The thruster rotational speed was 120 rpm, which ensured that the axial speed of the AUV reached 1 m/s. The SSS measurement range was 30 m, with a sampling period of T = 2 s. The experiment adopted the automatic cable-tracking method framework described in a previous study [13] to autonomously search and track the cable. The search mode adopted a lawnmower pattern with a spacing of w = 40 m, and, once a cable was detected, the AUV switched to tracking mode. Furthermore, it is important to note that the simulation assumes a uniform seabed environment without complex obstacles or varying water flow, enabling the AUV to respond immediately to cable signals upon detection. In actual operations, the environment can be much more complex, which is a significant difference from the simulation. To verify the effectiveness of the proposed method, we compared it with a line-of-sight (LOS)-based guidance method and analyzed the impact of the proposed method on tracking performance under different Δ ϕ m a x constraints. Finally, five metrics were used to evaluate the performance—that is, the mean distance (MD), distance standard deviation (SD), mean angle (MA), the angle’s standard deviation (SA), and standard deviation of the AUV heading-angle change (SH), where MD and SD are the embodiment of the distance between the AUV and the cable, MA and SA are used to measure the degree of parallelism between the AUV and the cable, and SH characterizes the smoothness of the AUV motion.

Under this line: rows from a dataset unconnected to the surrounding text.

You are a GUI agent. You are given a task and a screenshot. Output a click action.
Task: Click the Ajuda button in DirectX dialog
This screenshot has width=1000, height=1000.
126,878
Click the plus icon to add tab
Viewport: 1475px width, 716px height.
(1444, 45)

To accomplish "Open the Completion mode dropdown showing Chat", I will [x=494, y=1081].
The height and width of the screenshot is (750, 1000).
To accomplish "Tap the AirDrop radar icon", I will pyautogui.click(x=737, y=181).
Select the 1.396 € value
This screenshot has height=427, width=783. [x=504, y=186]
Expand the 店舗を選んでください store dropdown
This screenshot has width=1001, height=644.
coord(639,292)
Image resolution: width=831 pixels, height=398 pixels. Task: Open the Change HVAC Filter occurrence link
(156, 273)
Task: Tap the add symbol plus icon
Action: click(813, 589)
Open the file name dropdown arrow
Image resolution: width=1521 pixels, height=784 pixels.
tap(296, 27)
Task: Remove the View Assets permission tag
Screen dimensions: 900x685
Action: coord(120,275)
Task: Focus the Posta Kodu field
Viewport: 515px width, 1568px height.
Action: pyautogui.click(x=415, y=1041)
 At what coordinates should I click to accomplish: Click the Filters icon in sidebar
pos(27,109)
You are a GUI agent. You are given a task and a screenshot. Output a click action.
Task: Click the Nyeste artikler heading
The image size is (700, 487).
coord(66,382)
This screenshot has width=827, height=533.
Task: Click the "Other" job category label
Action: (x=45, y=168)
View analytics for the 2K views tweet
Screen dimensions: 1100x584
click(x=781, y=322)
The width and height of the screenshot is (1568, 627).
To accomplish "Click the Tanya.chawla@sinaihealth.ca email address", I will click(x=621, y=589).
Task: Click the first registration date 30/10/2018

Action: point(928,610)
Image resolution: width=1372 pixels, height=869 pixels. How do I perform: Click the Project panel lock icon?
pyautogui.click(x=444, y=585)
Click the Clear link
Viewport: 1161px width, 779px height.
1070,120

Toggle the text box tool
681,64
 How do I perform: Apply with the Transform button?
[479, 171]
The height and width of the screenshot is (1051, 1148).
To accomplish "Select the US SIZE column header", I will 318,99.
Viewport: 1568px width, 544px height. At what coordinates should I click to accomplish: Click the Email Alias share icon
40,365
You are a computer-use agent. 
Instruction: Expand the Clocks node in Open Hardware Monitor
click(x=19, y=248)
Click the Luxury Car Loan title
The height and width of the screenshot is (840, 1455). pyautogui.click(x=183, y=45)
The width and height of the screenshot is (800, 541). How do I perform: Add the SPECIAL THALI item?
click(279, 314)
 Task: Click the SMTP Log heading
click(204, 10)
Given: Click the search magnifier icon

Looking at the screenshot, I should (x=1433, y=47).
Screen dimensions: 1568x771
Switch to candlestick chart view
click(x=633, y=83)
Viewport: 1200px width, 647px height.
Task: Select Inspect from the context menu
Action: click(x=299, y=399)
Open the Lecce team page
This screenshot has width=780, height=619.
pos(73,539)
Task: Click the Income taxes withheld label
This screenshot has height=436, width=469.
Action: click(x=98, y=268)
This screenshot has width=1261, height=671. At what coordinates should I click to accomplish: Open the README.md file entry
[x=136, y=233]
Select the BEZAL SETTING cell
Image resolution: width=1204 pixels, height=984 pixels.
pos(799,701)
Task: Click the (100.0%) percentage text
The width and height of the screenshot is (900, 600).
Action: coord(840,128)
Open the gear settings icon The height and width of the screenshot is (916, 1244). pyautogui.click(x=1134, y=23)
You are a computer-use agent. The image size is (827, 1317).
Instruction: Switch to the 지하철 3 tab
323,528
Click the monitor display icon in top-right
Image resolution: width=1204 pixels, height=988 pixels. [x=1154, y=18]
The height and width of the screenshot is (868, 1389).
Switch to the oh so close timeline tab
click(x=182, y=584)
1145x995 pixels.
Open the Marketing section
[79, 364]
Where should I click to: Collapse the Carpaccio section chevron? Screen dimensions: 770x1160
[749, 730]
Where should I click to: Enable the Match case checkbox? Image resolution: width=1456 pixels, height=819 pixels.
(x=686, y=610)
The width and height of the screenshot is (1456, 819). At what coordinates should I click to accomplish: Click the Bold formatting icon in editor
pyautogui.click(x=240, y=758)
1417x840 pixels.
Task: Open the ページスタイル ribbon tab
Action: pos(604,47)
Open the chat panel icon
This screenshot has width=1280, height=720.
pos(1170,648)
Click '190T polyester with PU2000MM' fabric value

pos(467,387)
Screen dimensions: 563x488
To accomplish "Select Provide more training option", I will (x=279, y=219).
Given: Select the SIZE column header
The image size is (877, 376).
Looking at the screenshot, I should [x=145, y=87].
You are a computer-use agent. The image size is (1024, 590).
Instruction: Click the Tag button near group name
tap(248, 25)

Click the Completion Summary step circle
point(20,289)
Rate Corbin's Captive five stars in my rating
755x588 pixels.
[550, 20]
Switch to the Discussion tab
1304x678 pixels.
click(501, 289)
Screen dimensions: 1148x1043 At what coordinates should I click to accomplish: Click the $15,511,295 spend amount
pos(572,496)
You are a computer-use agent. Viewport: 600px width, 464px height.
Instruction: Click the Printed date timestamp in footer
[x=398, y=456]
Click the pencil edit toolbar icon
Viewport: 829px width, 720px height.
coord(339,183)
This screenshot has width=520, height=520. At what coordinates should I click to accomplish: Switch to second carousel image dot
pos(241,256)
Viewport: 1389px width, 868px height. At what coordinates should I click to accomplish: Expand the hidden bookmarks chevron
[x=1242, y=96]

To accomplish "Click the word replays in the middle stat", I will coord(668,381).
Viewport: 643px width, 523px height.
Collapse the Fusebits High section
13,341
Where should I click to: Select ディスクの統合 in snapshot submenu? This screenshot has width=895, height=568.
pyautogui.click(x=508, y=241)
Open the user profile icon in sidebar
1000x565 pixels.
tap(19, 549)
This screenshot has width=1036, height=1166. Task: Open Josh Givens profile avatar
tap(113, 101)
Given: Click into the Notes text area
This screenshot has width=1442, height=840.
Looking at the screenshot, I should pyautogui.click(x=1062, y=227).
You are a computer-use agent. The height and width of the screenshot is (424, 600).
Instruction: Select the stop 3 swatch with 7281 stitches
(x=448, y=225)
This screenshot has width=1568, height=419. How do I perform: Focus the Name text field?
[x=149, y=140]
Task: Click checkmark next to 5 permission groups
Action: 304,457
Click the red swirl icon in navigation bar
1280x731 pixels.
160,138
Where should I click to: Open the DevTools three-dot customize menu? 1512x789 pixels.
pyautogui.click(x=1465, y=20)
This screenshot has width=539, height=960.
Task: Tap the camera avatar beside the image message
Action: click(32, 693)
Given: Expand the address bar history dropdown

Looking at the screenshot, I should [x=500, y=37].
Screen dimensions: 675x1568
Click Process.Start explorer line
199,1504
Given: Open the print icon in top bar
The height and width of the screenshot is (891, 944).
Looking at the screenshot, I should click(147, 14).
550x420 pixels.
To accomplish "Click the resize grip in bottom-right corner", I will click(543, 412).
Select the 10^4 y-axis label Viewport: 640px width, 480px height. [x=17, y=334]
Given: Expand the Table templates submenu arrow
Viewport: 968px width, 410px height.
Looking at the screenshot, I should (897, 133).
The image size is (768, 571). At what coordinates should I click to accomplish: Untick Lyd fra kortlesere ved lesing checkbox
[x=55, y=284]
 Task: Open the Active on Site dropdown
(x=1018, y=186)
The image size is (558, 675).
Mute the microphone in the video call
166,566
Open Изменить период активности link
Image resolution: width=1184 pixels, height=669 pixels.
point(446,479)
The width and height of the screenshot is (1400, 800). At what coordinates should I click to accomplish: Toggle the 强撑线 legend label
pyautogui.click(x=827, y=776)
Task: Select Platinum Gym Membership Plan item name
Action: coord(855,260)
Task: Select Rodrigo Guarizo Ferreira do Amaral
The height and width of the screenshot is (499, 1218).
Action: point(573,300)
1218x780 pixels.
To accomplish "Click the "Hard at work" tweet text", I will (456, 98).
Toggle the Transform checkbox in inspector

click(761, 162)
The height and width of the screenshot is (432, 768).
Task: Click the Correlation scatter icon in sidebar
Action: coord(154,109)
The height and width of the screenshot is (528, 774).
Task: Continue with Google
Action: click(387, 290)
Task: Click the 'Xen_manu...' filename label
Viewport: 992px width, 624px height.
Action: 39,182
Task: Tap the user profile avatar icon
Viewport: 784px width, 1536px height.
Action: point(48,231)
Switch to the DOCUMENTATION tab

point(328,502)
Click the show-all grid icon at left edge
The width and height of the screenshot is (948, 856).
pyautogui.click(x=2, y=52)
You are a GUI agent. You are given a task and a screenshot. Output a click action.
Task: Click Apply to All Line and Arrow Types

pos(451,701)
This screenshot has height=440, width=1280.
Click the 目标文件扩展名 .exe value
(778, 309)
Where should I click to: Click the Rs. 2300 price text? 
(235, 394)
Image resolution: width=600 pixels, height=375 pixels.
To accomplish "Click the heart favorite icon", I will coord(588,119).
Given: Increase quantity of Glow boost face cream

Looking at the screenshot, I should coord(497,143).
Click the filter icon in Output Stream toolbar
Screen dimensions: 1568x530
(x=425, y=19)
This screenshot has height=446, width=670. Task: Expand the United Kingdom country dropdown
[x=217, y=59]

5.3.1. Tracking Performance Analysis

Figure 13 shows the AUV cable-tracking trajectory when guided by different methods. The AUV starts from the deployment point, chooses point A as a nearby starting point, and performs the cable-searching task. The tracking behavior is triggered when the AUV detects the cable, and the goal distance between the cable and the AUV is set to ρ = 15 m. As shown in Figure 13, the LOS-based method converges more quickly to the cable trajectory initially (e.g., at P1), but its “short-sighted” nature leads to significant oscillations during tracking, particularly at P2 and P3. These oscillations create instability in the AUV’s motion, potentially affecting cable tracking and SSS imaging quality. In contrast, the proposed method generates a smoother trajectory by predicting and adjusting the AUV’s future heading. At P2 and P3, the AUV aligns better with the cable, reducing oscillations and enhancing tracking stability and smoothness.
Figure 14 shows the results of the different methods during the tracking phase. Figure 14a shows the AUV heading-angle curve, Figure 14b shows the distance between the AUV and cable, Figure 14c shows the difference between the AUV heading angle and the cable direction angle, and Figure 14d shows the AUV heading variation. Table 4 provides a quantitative comparison of the various indicators.
A detailed analysis reveals that the proposed optimization method significantly outperforms the LOS method in terms of both tracking error and trajectory stability. Specifically, at Δφmax = 10°, the proposed method greatly reduces the average distance between the AUV and the cable (MD = 0.69 m) and minimizes fluctuation (SD = 0.34 m), demonstrating superior tracking accuracy. In contrast, the LOS method shows higher values (MD = 0.89 m, SD = 0.65 m), indicating poorer tracking performance, especially in complex path scenarios.
In terms of trajectory stability, the proposed method reduces the deviation between the AUV’s heading and the cable direction (SA = 1.72°), while the LOS method exhibits significantly larger deviations (SA = 3.92°), leading to greater instability. Additionally, with Δφmax = 4°, the proposed method minimizes heading-angle variations (SH = 0.17°), resulting in smoother trajectories, whereas the LOS method displays greater oscillations (SH = 0.62°).
Overall, the proposed method offers better control over tracking error and trajectory smoothness, ensuring more precise cable tracking and reducing the frequency of abrupt adjustments. These improvements enhance SSS imaging quality and reduce the likelihood of losing the cable during complex tracking tasks.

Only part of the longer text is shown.